Problem details
According to the family narrative, in what month and year was Jon scheduled to take his comprehensive exams?
Start of Source document
We spent the summer relaxing and getting to know our family while Jon attempted to read 700 books in preparation for his comprehensive exams. He didn't succeed in reading 700 books, but we had a great time visiting with my sisters and parents while getting a handle on having two kids. It was the best three months of my life. We went to Canada when Baby Bastian was but six weeks old and to North Carolina at nine weeks. My sisters played in the ocean with Aleks while Bastian slept in a hammock and happily nursed in the sun.
The next fall, I joined a midwifery study group and began thinking seriously about midwifery as an actual career path. I was already an outspoken birth advocate and the study sessions helped bolster my growing obsession. Over time, and with life with two small children, the obsession petered out somewhat and the members of our group began to seek different paths. Still, I searched for activities other than being a stay-at-home mom to fulfill me.
The boys grew and grew. Aleks became obsessed with Halloween after we hosted a Halloween party. He loved carving pumpkins, all things scary, and eating junk food. His play often reflected his love of Halloween. His drawing skills began to blossom at this time too. He was able to draw figures not just with recognizable features, but with clearly delineated body parts.
Meanwhile, Jon readied himself for the comps. He scheduled to take them in May 2006. I set out to go to Santa Fe with Sebastian just afterwards for Mothering magazine's 30th anniversary. I had been volunteering as a moderator for their bulletin boards for more than a year and was excited to get the chance to meet Peggy O'Mara.
End of Source document
Start of Listed entries
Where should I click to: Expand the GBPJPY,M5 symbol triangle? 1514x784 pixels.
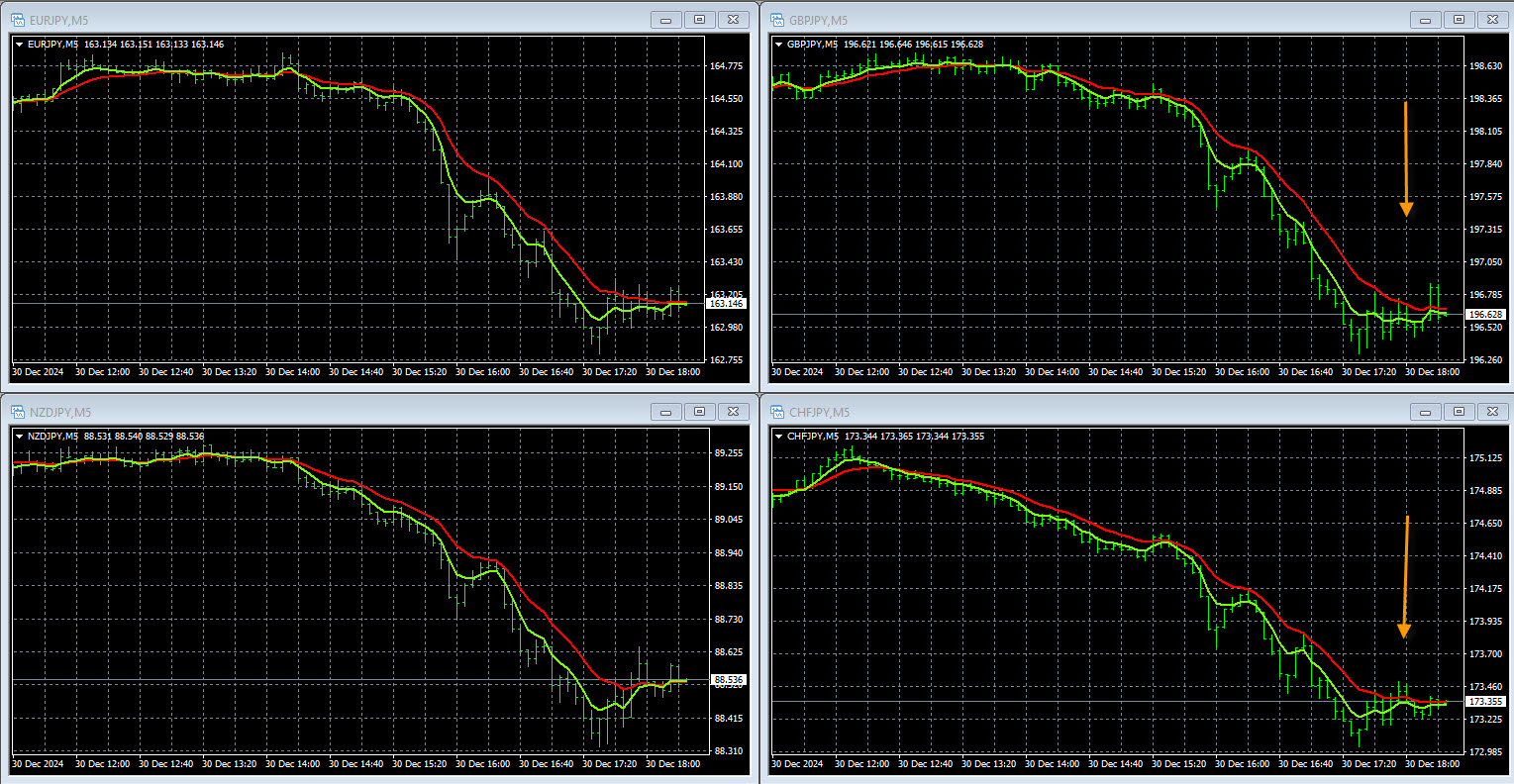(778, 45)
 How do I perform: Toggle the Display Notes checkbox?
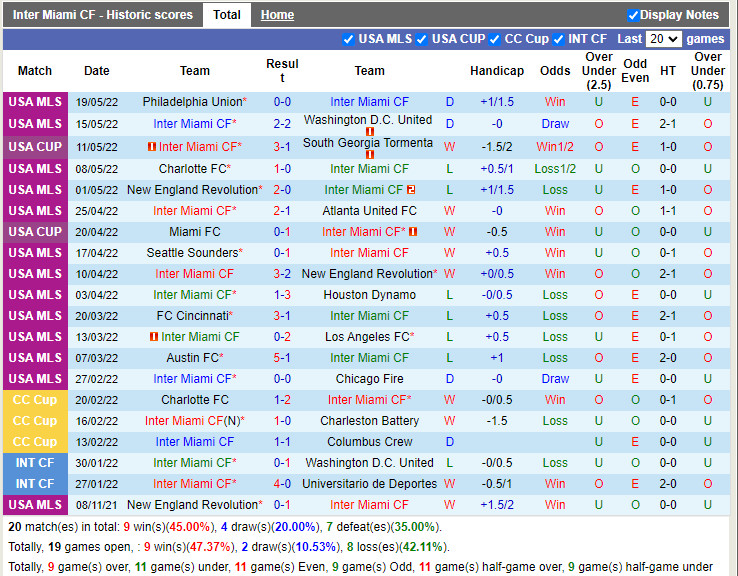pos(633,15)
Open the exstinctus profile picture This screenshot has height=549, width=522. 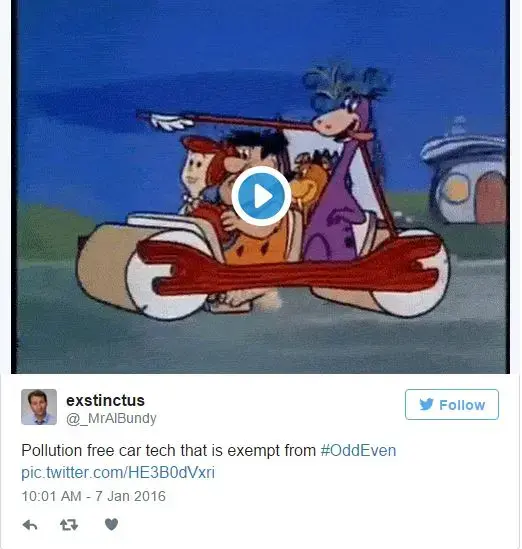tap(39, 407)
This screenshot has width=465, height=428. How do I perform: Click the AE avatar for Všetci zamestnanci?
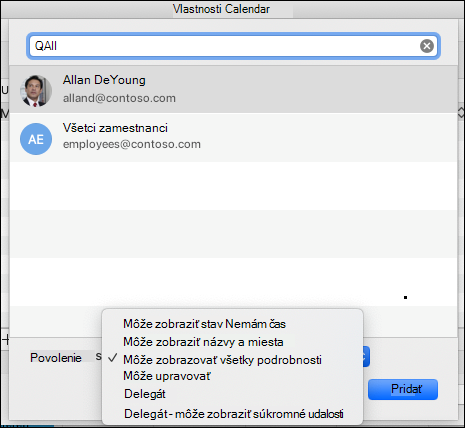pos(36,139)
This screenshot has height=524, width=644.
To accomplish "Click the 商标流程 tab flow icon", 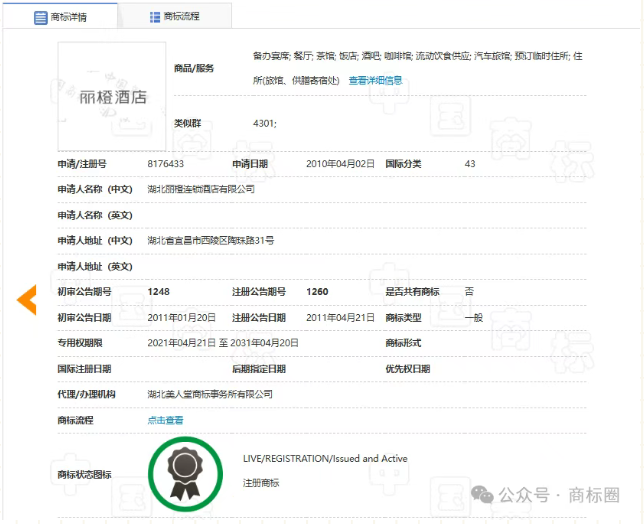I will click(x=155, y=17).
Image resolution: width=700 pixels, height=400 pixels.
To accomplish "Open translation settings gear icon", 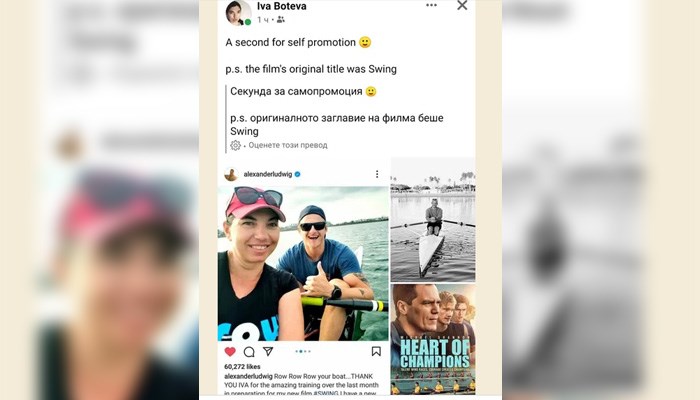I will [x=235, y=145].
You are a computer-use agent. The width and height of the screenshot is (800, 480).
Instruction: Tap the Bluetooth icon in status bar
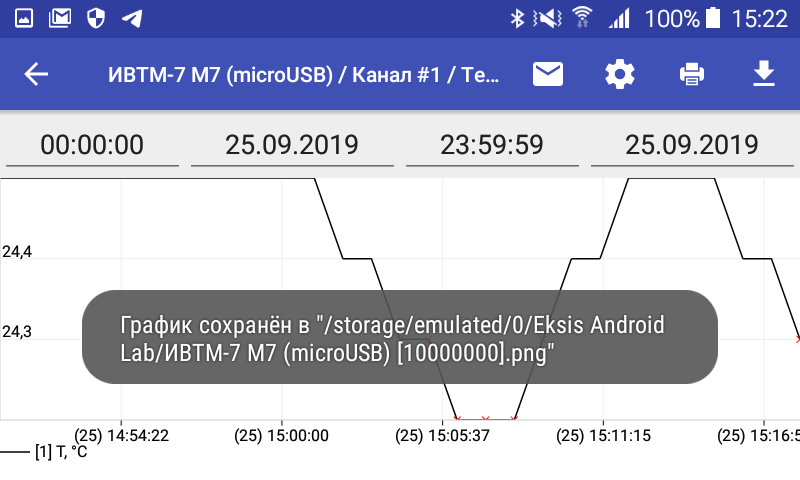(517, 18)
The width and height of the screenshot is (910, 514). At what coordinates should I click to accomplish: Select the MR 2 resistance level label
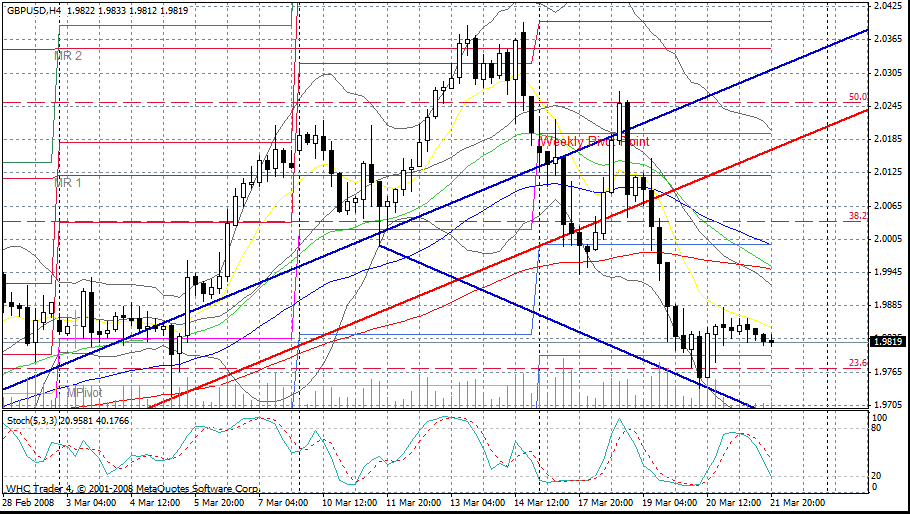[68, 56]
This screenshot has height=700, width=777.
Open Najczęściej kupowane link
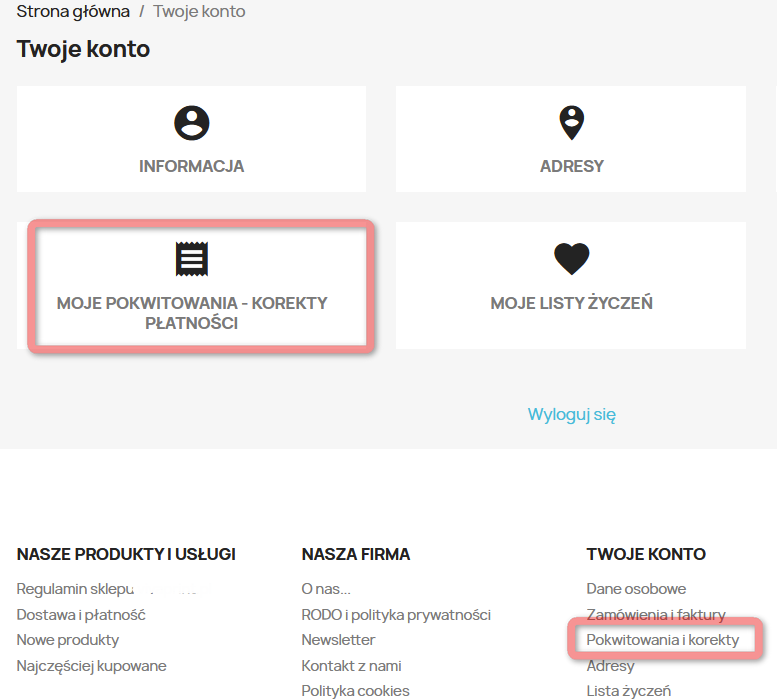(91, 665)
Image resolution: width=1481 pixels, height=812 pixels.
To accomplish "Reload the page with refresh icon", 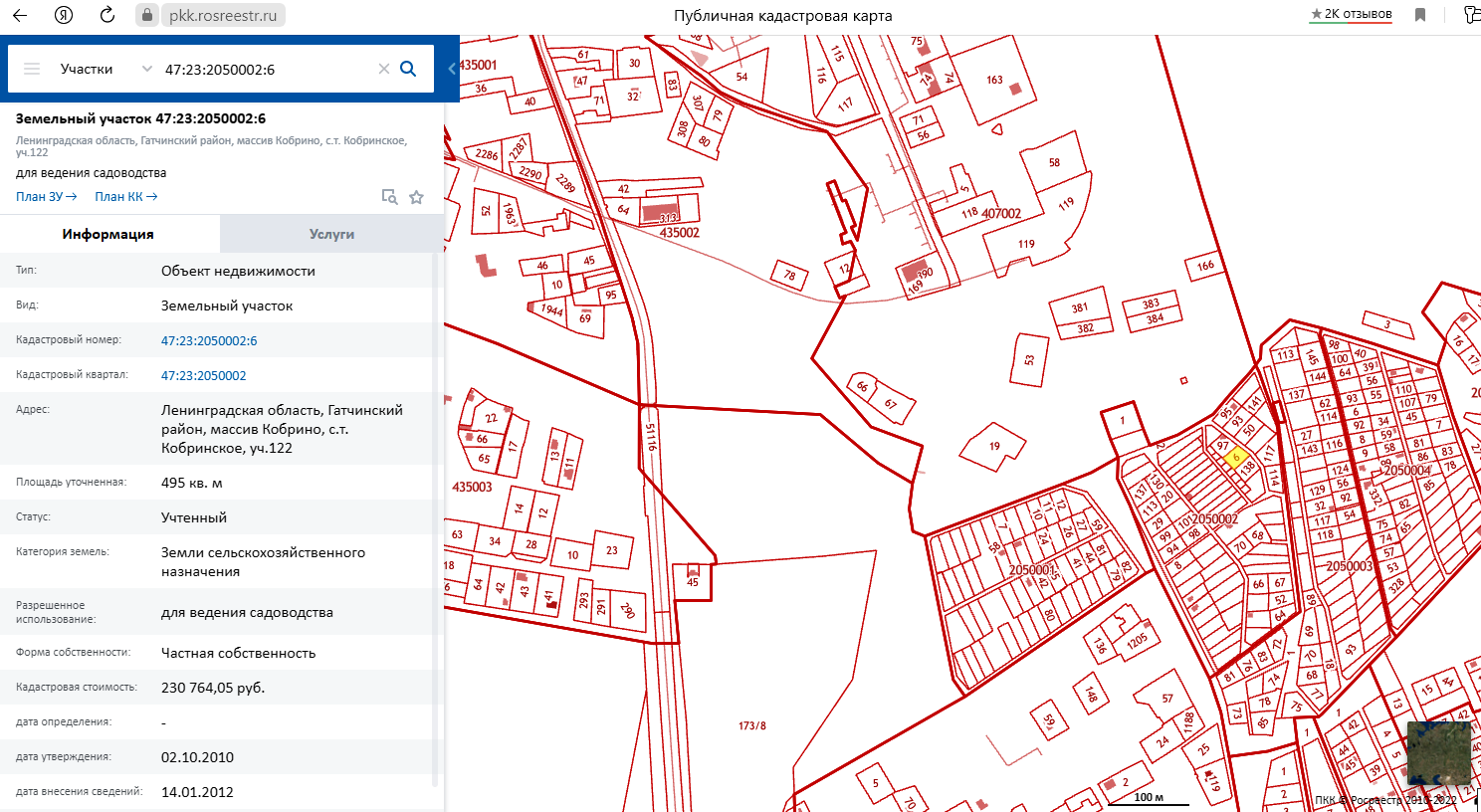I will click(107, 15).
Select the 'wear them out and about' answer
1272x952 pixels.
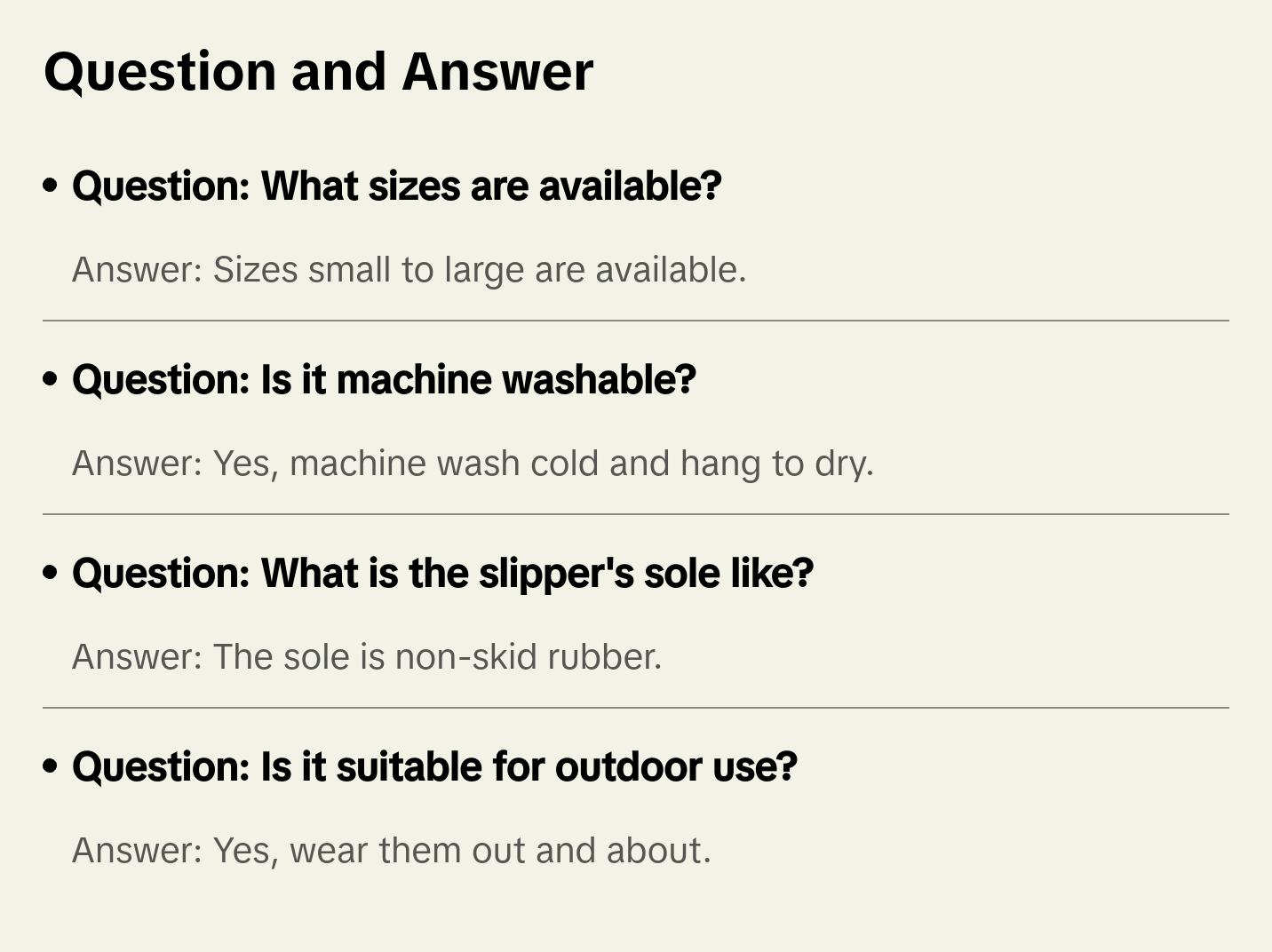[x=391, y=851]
End of Listed entries
Answer box
May 2006